• [What the task asks] Wherever a line of the data contains "title", copy that line.

• [Material supplied]

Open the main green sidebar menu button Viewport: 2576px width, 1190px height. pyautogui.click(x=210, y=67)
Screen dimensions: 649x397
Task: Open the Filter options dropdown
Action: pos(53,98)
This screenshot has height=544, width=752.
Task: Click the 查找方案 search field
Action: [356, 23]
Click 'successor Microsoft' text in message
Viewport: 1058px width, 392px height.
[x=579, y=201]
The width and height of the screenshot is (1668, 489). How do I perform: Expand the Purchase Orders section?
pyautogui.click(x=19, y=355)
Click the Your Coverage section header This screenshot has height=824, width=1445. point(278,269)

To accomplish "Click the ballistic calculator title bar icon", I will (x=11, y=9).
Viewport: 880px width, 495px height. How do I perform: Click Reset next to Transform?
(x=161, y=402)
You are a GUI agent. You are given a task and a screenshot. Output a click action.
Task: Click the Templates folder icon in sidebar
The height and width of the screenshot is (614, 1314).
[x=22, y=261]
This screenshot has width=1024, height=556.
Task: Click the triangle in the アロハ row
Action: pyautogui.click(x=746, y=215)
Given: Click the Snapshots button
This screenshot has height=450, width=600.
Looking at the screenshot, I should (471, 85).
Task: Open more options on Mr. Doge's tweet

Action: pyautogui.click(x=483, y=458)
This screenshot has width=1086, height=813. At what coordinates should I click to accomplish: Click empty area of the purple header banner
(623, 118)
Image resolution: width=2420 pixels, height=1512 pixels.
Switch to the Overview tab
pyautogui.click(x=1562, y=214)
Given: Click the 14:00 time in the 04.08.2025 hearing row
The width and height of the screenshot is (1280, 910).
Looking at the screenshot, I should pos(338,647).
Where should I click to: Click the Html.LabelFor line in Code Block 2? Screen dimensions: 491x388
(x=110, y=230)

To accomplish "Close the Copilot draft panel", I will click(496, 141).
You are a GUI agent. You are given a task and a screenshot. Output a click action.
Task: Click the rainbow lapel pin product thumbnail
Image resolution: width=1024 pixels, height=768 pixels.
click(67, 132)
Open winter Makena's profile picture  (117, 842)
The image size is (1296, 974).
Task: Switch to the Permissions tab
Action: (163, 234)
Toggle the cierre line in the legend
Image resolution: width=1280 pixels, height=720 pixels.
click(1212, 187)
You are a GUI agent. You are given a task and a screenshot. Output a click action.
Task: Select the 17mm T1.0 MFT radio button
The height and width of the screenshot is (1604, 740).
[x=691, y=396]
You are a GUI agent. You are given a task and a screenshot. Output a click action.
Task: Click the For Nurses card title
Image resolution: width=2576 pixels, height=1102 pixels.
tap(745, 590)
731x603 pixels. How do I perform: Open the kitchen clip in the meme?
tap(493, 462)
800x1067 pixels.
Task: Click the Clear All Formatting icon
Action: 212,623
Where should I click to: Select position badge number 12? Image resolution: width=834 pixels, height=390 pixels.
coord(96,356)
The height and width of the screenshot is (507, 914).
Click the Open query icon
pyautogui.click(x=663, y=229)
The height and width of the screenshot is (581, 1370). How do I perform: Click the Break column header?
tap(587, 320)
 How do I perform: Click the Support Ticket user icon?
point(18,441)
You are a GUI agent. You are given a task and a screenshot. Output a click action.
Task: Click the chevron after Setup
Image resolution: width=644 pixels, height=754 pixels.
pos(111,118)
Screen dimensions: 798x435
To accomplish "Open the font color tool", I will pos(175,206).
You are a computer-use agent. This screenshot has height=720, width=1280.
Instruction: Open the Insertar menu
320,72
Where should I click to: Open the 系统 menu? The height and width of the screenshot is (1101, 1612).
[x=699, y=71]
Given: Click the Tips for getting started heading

• [Exercise solution]
To accomplish "Click the ballistic calculator title bar icon", I will (x=11, y=9).
Task: Click the For Nurses card title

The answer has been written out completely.